WHAT IS BEING ASKED
Set out everything in the material from the line containing "Given: Open three-dot menu on V119 thumbnail" down to the line containing "should pyautogui.click(x=99, y=527)." as a numbered list. Skip any blank lines and leave the pictures out.

RECORDS TO USE
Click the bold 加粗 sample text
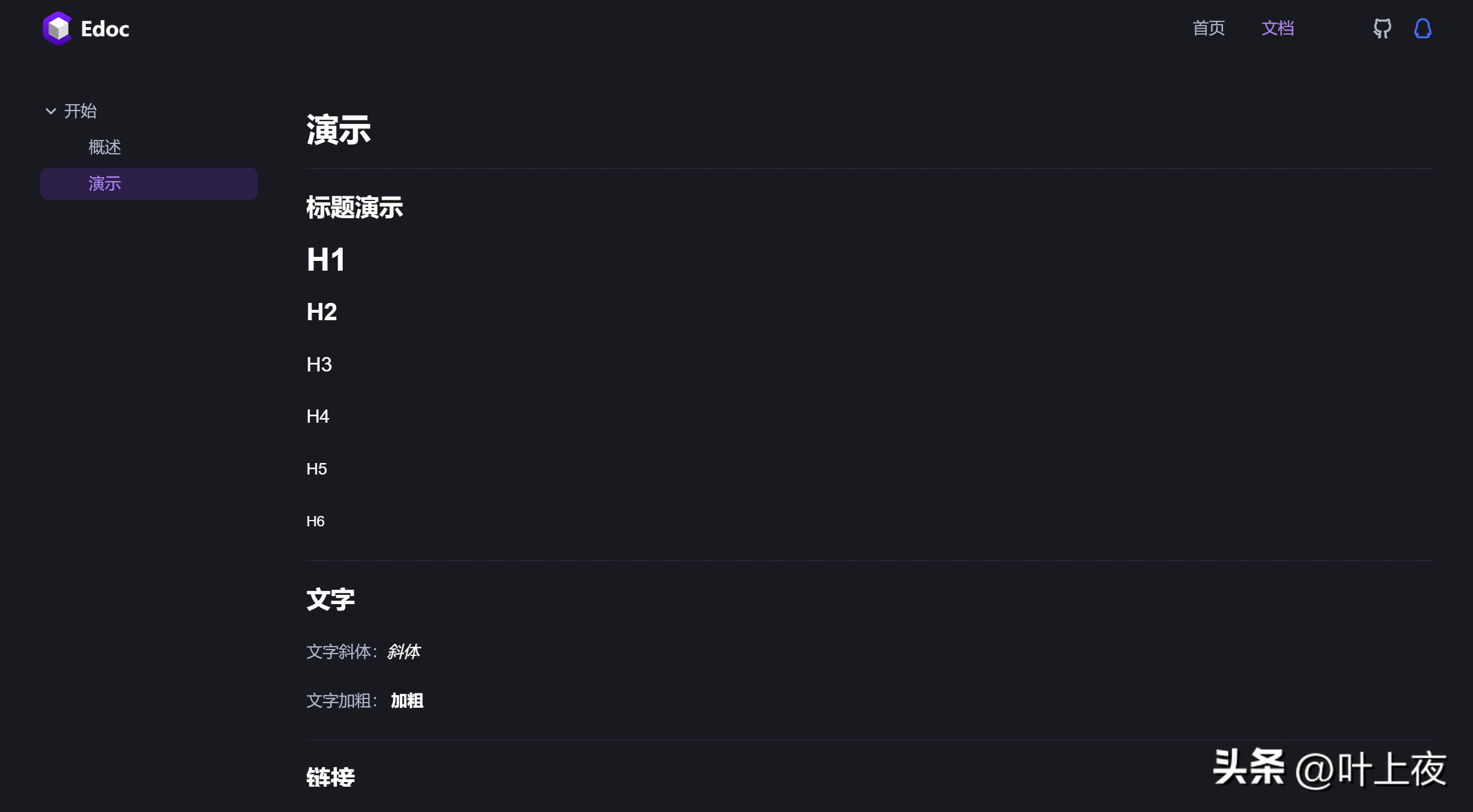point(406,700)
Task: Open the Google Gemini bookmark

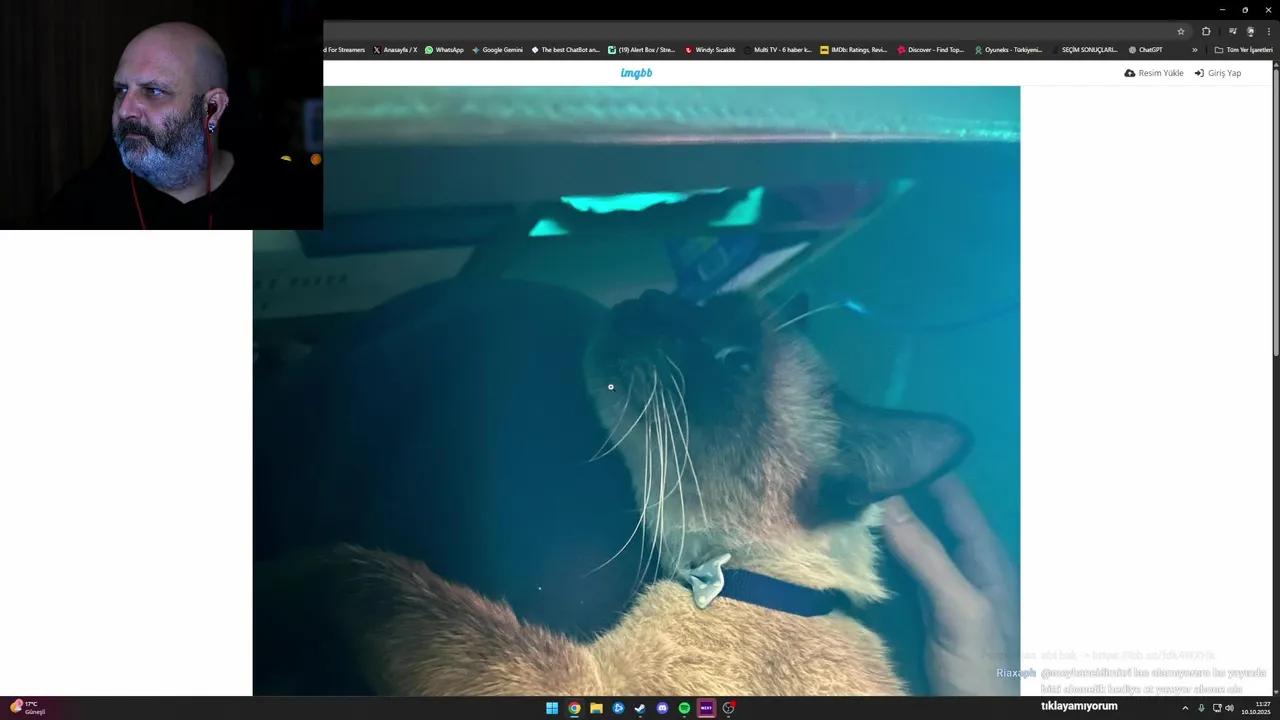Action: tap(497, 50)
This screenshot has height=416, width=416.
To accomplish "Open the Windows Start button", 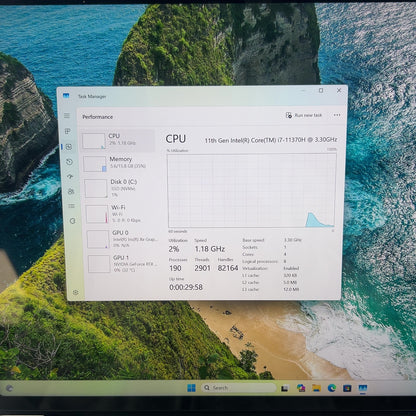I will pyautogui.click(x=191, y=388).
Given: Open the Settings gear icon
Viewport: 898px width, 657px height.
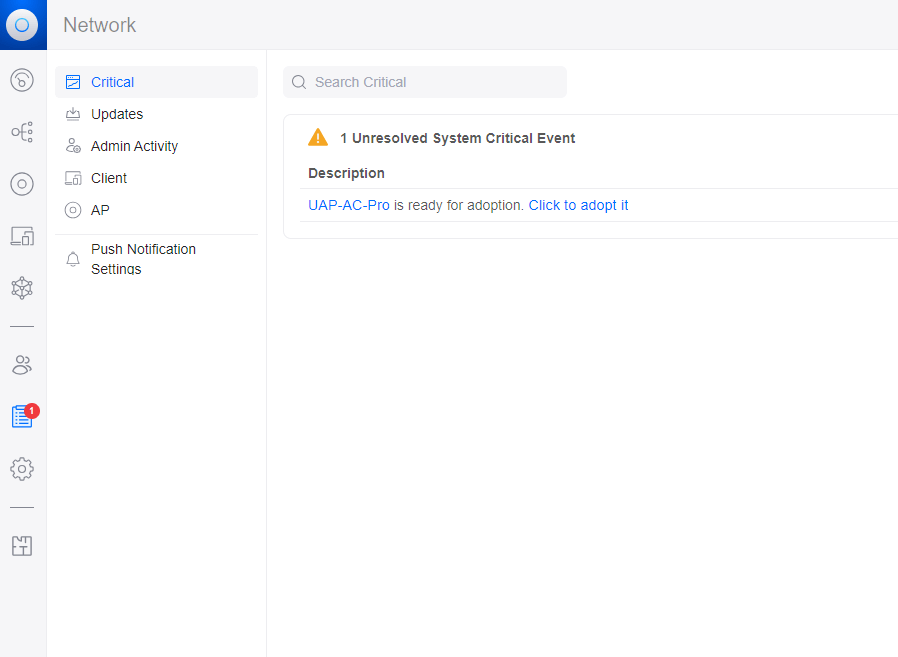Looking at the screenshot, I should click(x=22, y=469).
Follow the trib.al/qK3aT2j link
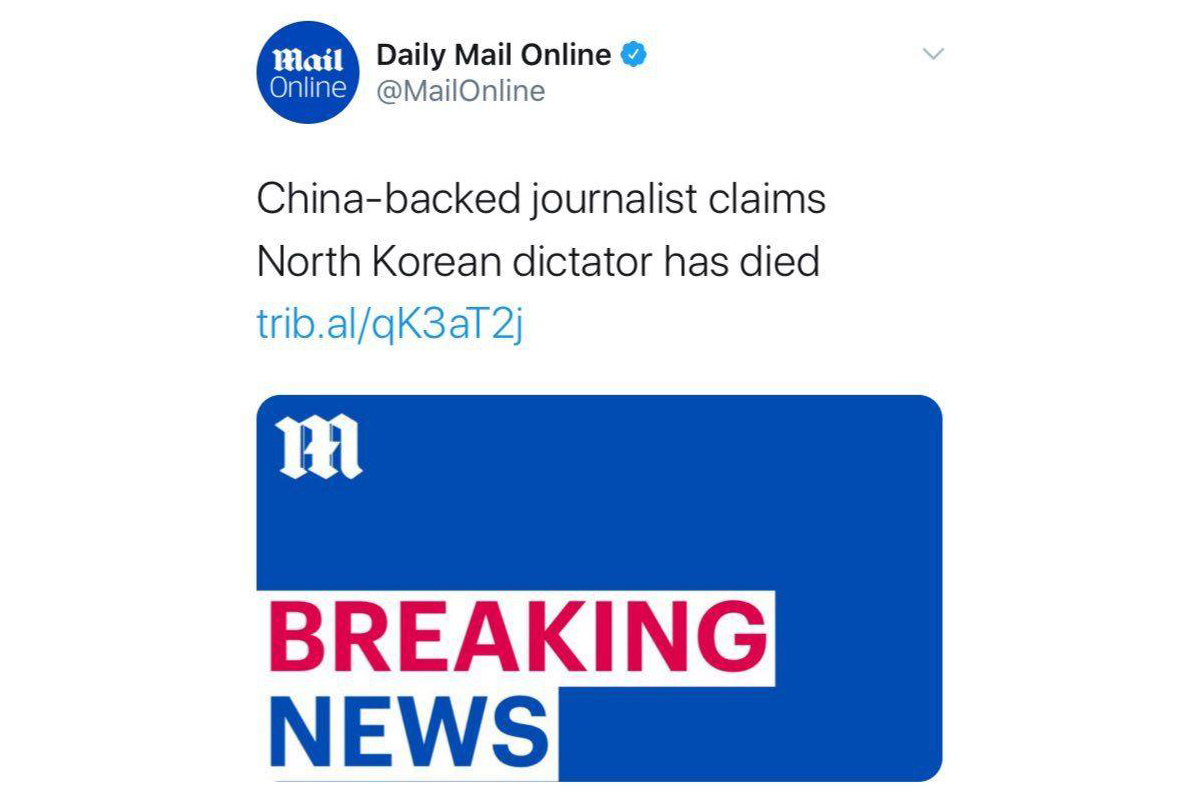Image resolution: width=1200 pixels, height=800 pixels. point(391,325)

...

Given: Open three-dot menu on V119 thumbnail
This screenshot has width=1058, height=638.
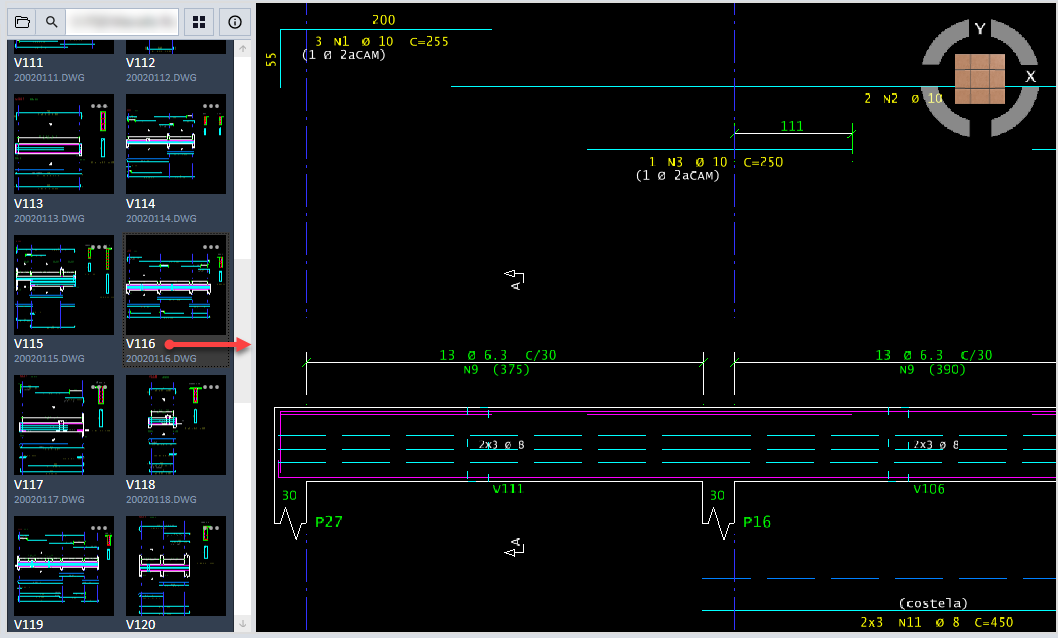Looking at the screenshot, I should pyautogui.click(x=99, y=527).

--

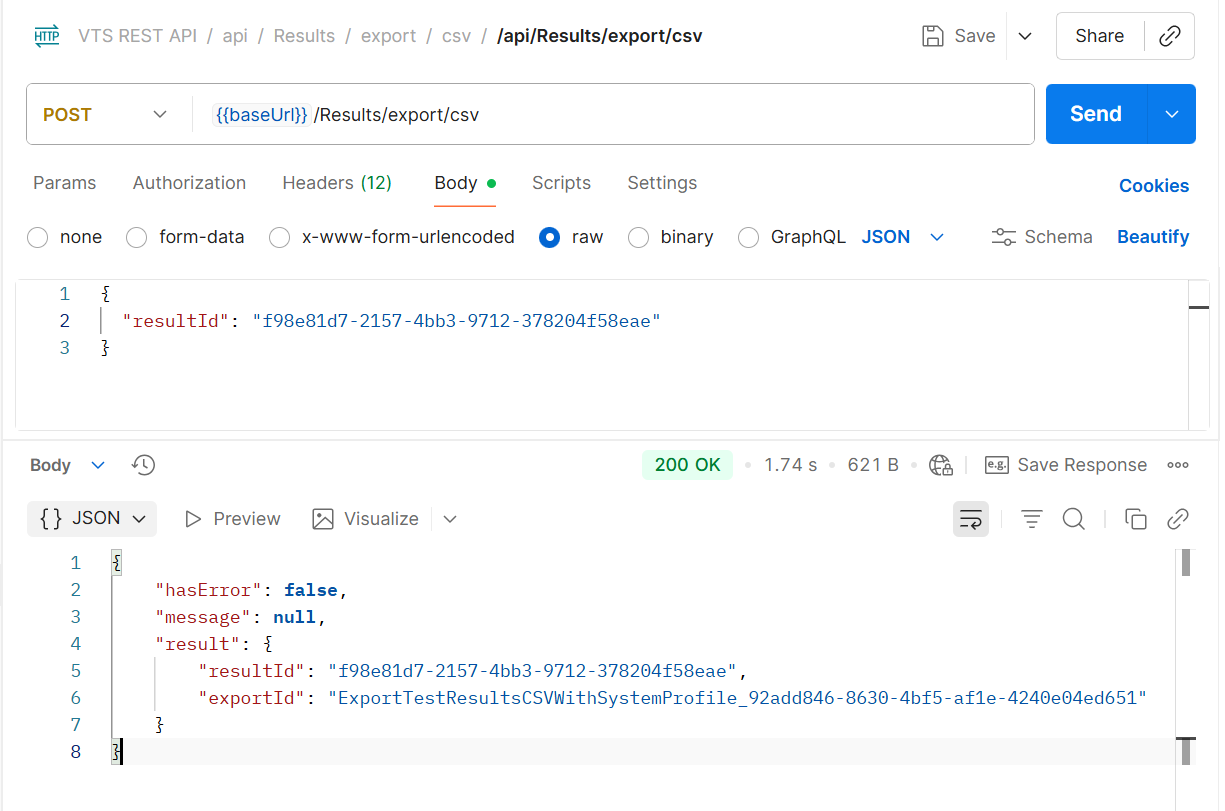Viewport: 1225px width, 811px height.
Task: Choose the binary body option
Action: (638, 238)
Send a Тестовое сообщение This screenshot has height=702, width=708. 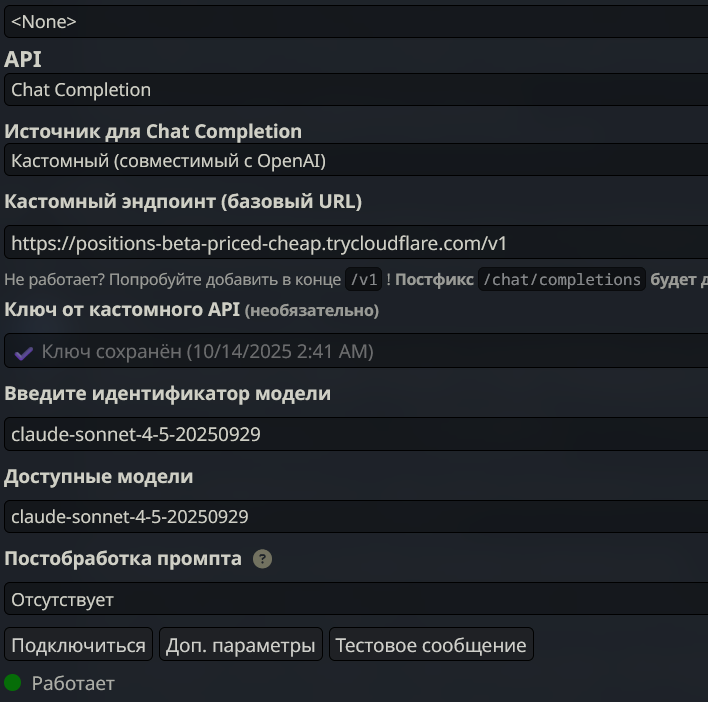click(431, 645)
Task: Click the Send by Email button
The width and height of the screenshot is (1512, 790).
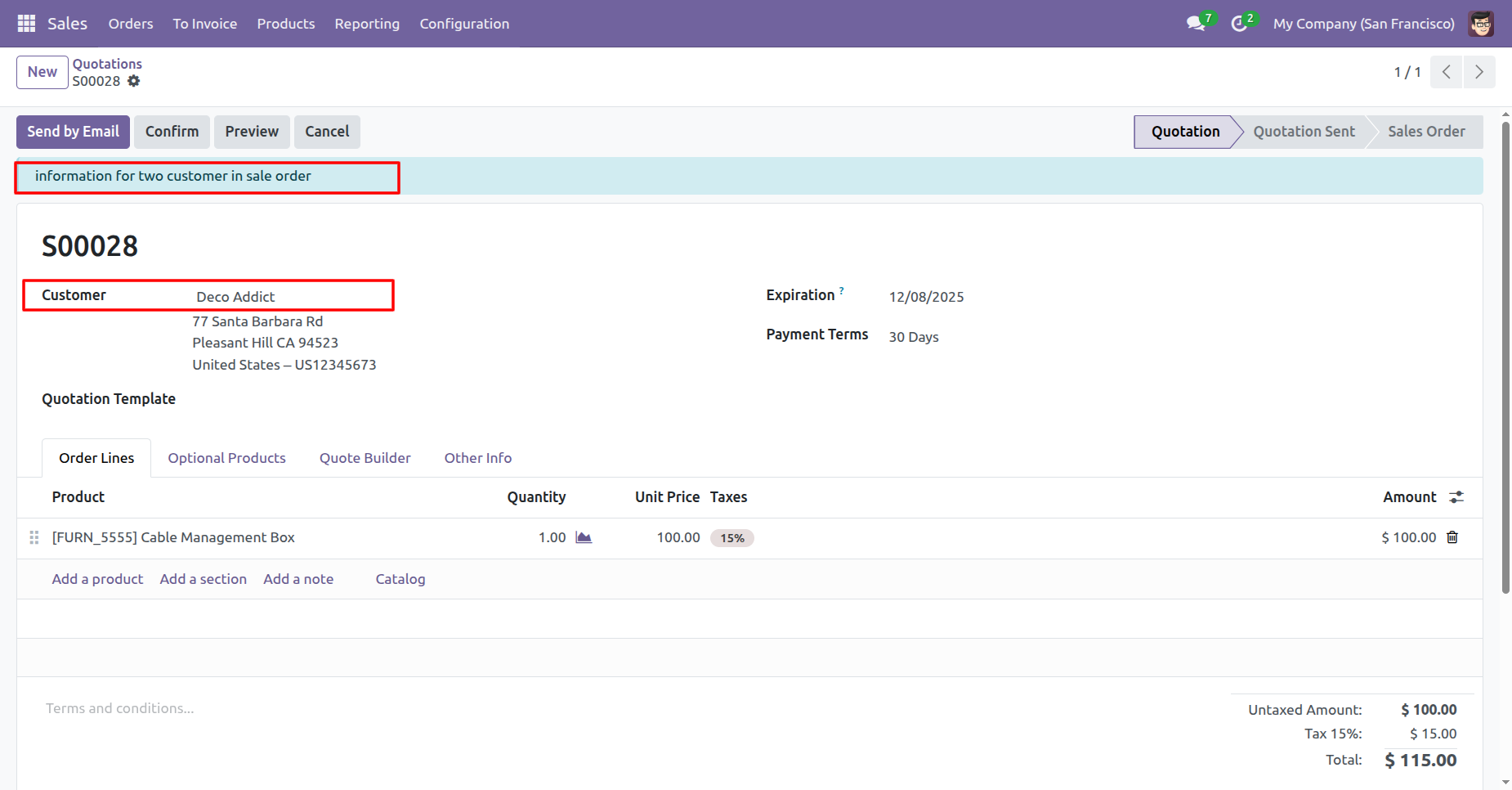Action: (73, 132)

THE OUTPUT
1. Given: Open three-dot menu on V119 thumbnail
2. This screenshot has width=1058, height=638.
3. Looking at the screenshot, I should pyautogui.click(x=99, y=527).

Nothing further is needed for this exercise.